The bike trail debouches onto a major road at the Shasta Dam Trail Head of the SRT. Follow the road to the R, which soon leads to the Shasta Day Use Area, a major complex with campgrounds, bathrooms, and water.

Shasta Dam

Section 4 would be the most skippable on the route except we need it to get to the next leg, which you don’t want to miss.

Section 5: Shasta Day Use Area to Shasta Dam. Ride through the Day Use Area (drinking water available) on the main road (Coram Rd., unsigned) and follow it to the dam, a very sweet, moderate 1.5-mile climb serpentining up beside the dam face to the road across the top of the dam itself. Halfway up the climb the road changes its name to Shasta Dam Access Rd., again unsigned. At the dam, ride across it to the other side, then ride back. The dam road (officially still Shasta Dam Access Rd.) is surrounded by guardhouses, barriers, and guards armed with automatic weapons, so it looks forbidding, but you are in fact welcome to ride there and poke around (a sign says, “No knives, guns, or food”—I didn’t ditch my Clif Bar). Smack on the far side of the lake is Mt. Shasta in regal grandeur, and the views down the face of the dam are unforgettable. It’s an iconic dam, everyone’s image of what a dam should look like. On the far side is a Visitor Center where you can replenish your water, if it’s open—in an act of incredible (and typical) governmental idiocy, its current hours are Mon.-Fri. 8:30-4:00…in other words, exactly when almost no one can visit.

Mt. Shasta from the top of the dam

Turn around and ride back down the hill. It’s a perfect slalom on perfect pavement, over too soon. Return to the SRT and ride it backwards past Keswick Dam to the suspension bridge. Cross the river on it and begin the next leg.
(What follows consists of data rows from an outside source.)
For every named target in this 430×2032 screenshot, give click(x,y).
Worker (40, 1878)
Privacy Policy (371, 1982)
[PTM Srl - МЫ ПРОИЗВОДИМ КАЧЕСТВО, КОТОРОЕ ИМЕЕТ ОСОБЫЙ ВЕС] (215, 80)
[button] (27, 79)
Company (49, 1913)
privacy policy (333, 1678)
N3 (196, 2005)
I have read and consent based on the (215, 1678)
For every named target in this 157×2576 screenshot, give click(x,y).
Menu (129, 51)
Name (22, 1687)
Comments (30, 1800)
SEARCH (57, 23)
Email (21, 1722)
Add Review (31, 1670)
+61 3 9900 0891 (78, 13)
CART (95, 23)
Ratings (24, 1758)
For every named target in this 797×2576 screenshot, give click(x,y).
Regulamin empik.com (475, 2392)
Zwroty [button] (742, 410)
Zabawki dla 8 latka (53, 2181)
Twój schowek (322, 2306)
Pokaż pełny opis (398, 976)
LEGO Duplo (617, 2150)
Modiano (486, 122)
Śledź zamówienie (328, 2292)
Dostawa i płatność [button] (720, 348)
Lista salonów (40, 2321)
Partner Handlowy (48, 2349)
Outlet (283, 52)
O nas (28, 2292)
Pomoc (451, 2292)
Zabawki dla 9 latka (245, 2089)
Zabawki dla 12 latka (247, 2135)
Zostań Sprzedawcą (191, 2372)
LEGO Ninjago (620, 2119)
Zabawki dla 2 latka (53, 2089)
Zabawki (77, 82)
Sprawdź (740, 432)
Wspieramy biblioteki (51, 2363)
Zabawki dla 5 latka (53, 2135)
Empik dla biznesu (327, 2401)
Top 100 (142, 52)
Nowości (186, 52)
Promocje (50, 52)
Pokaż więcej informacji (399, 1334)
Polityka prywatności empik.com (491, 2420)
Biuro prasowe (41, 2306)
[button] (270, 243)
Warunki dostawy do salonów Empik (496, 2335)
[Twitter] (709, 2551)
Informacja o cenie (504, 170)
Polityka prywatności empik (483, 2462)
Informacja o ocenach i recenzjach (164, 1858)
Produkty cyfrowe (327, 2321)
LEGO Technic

Section 6: North Sacramento River Trail to the Diestelhorst Bridge. You are paralleling Section 2, but the terrain couldn’t be more different. Whereas Section 2 is flat and straight, this leg is the most twisty/turny up and down riding you’ll do all day. I loved it. If you love it too, there is an argument to be made for skipping the tamer Section 2 on the ride out and doing Section 6 in both directions. I won’t say no.

Section 6, with Mt. Lassen in background

The NSRT debouches onto a suburban neighborhood street. Continue down the street and keep an eye out for the continuation of the trail, which takes off to the R in 1/4 mile with no signage. Don’t fall for the trail-look-alike driveway just before it.

This leg runs back into our outward path at the base of the Diestelhorst Bridge. Return the way you came to your car.

Shortening the route: Since there are car-accessible trailheads with parking lots scattered along the route, you can start/stop your ride at any of them and tailor the route to suit your aesthetics, conditioning, and tolerance for crowds (see my warning about theft at the beginning of this post). The 6 sections from best to worst are IMO #3, 5, 6, 1, 2, and 4. Which means there is no way to ride just the good stuff. My ideal short route would be #3, 4, 5, and back, putting up with Section 4 for what lies on either side.

Adding miles: You can add on 6-8 unthrilling miles to our route by continuing on past the dam Visitor Center and going R/south on Hwy 151, Shasta Dam Blvd., to Summit City (so called on maps, but signed “Shasta Lake” as you approach town), then either turning around or heading north on Lake Blvd, which will return you to the dam. Shasta Dam Blvd. is a generic moderate climb and descent on a big two-lane road with car-friendly contours (big sweeping turns). If you ride it as an out and back, it adds c. 1100 ft. Lake Blvd. is even less exciting. The only real reward in doing the loop, besides getting additional miles in, is the spectacular vista point halfway up the Shasta Dam Blvd. climb looking back on the face of Shasta Dam, the lake behind it, and Mt. Shasta in the distance. I’d ride to it, take in the view, and turn around.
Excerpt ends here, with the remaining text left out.